The 1988 VFL Grand Final was an Australian rules football game contested between the  Hawthorn Football Club and the Melbourne Football Club, held at the Melbourne Cricket Ground in Melbourne on 24 September 1988. It was the 92nd annual Grand Final of the Victorian Football League, staged to determine the premiers for the 1988 VFL season. The match, attended by 93,754 spectators, was won by Hawthorn by a margin of 96 points, marking that club's seventh premiership victory.

Background

It was Hawthorn's sixth successive Grand Final appearance, while Melbourne were competing in its first since winning the 1964 VFL Grand Final.

At the conclusion of the home and away season, Hawthorn had finished first on the VFL ladder with 19 wins and 3 losses. Melbourne had finished fifth with 13 wins and 9 losses. In the two meetings between the teams in the regular season, Melbourne defeated Hawthorn by 21 points in round 7, while the Hawks beat the Demons by 69 points in round 17.

In the finals series leading up to the Grand Final, Melbourne defeated West Coast by just two points in the Elimination Final, then defeated Collingwood by 13 points in the First Semi-Final and Carlton by 22 points in the Preliminary Final. Hawthorn had a much easier finals run, winning the Second Semi-Final over Carlton by 21 points to advance straight to the Grand Final, thus having played only one game in the four weeks preceding the Grand Final.

Match summary

Chris Wittman broke his arm early in the game and played no further part.

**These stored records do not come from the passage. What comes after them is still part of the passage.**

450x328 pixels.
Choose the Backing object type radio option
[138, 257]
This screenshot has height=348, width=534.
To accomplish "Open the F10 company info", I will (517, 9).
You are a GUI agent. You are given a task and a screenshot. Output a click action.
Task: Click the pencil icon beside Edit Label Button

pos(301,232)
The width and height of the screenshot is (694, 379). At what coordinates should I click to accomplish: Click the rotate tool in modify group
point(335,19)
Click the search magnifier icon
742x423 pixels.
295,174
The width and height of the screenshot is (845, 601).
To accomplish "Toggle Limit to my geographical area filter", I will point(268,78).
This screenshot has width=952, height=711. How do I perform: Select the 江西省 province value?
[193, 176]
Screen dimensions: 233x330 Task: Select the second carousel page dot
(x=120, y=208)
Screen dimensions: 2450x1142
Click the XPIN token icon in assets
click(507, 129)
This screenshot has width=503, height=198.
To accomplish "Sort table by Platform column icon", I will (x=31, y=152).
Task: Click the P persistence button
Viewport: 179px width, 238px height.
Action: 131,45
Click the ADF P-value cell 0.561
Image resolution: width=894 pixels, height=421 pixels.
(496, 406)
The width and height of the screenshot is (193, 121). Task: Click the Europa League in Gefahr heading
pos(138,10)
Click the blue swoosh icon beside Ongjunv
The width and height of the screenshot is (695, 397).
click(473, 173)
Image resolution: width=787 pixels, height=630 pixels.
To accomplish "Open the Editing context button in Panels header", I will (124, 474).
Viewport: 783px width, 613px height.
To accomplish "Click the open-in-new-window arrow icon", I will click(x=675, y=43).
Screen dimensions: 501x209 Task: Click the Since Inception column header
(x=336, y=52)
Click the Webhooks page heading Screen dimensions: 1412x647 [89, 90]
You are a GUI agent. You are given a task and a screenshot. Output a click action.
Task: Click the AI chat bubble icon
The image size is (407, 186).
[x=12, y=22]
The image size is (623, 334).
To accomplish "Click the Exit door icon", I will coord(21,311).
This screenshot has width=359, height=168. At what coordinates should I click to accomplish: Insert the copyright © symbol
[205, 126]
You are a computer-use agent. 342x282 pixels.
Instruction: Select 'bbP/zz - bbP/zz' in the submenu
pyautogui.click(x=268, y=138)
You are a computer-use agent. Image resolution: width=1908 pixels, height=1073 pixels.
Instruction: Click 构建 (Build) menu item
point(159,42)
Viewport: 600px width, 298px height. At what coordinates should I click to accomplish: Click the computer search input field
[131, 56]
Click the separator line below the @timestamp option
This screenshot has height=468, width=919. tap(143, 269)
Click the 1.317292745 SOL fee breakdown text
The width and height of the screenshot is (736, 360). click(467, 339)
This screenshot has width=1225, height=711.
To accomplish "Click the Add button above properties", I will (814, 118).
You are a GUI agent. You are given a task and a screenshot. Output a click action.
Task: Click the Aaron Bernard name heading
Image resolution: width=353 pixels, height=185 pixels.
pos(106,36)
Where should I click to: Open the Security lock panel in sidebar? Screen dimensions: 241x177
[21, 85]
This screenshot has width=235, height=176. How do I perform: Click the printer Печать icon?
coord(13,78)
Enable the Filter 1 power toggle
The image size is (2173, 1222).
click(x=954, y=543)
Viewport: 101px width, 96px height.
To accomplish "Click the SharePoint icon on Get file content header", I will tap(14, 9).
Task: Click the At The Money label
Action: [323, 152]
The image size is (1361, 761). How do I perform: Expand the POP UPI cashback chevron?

The game was fairly competitive for the first quarter, then Hawthorn completely dominated the game, setting a VFL record for the greatest winning margin in a Grand Final, beating the record it had itself set in the 1983 VFL Grand Final. This margin remained a record until Geelong's 119-point defeat of Port Adelaide in the 2007 AFL Grand Final. Jason Dunstall kicked 7 goals, Paul Abbott kicked 6 goals and Dermott Brereton kicked 5 goals for the Hawks. 

Melbourne's loss would be followed up by another severe Grand Final loss in 2000, 12 years later, to the tune of 60 points at the hands of Essendon. It wouldn't be until 2021 that Melbourne would break its 57-year Grand Final drought against the Western Bulldogs by a 74-point margin. 

The Norm Smith Medal was awarded to Hawthorn defender Gary Ayres for being judged the best player afield, with 22 disposals despite sustaining a fractured cheek bone in the first quarter. Ayres nullified dangerous Melbourne player Greg Healy and set up many of the Hawks attacks from the defensive line. Jim Stynes was voted best on ground for the Demons.

Hawks coach Alan Joyce, who replaced an ill Allan Jeans for the 1988 season, said: "I have never seen a more awesome, more inspiring passage of play than the 15-minute mark of the second quarter. I saw about a dozen Hawthorn players in a wave going down the field. It was a human chain, crashing through a desperate opposition and forcing the ball forward."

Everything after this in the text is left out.